Vulnerable web-facing Microsoft SQL Servers (MS SQL) are being targeted as part of an ongoing campaign by threat actors to use the Cobalt Strike adversary simulator tool to attack compromised hosts.
“Attacks that target MS SQL servers include attacks to the environment where its vulnerability has not been patched, brute forcing, and dictionary attack against poorly managed servers,” South Korean cybersecurity company AhnLab Security Emergency Response Center (ASEC) said in a report published Monday.
Cobalt Strike is a commercial, full-featured penetration testing framework that allows an attacker to deploy an agent named “Beacon” on the victim machine, granting the operator remote access to the system. Cracked versions of this software, although marketed as a threat simulation platform for red teams, have been used actively by many threat actors.
Intrusions observed by ASEC involve the unidentified actor scanning port 1433 to check for exposed MS SQL servers to perform brute force or dictionary attacks against the system administrator account, i.e., “sa” account, to attempt a log in.
That’s not to say that servers not left accessible over the internet aren’t vulnerable, what with the threat actor behind LemonDuck malware scanning the same port to laterally move across the network.
” Managing administrator account credentials to make them vulnerable to dictionary attacks and brute forcing, as well as failing to update the credentials regularly may expose the MS-SQL Server to attack,” researchers stated.
Upon successfully gaining a foothold, the next phase of the attack works by spawning a Windows command shell via the MS SQL “sqlservr.exe” process to download the next-stage payload that houses the encoded Cobalt Strike binary on to the system.

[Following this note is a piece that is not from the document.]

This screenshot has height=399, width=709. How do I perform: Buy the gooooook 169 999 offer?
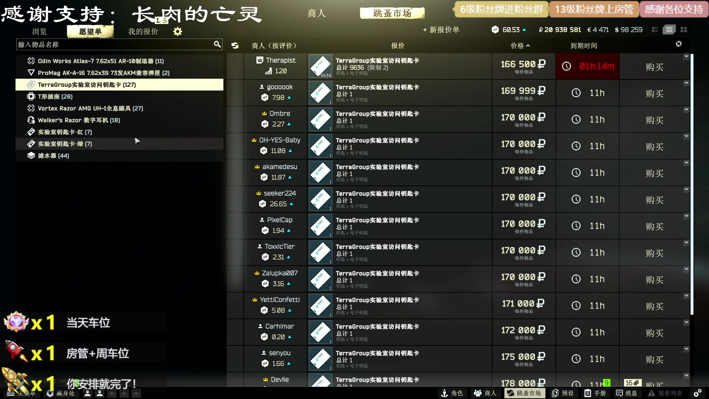[x=654, y=93]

The attacks ultimately culminate with the malware decoding the Cobalt Strike executable, followed by injecting it into the legitimate Microsoft Build Engine (MSBuild) process, which has been previously abused by malicious actors to filelessly deliver remote access trojans and password-stealing malware on targeted Windows systems.
Furthermore the Cobalt Strike executed in MSBuild.exe has additional configurations that can be used to avoid detection by security software. This is done by first loading “wwanmm.dll”, a Windows library that supports WWan Media Manager. Then, it writes and runs the Beacon within the DLL’s memory.
“The beacon that executes malicious behavior and receives an attacker’s command does not reside in suspicious memory areas and operates instead in the regular module wwanmm.dll. This allows it to bypass memory-based detection,” researchers pointed out.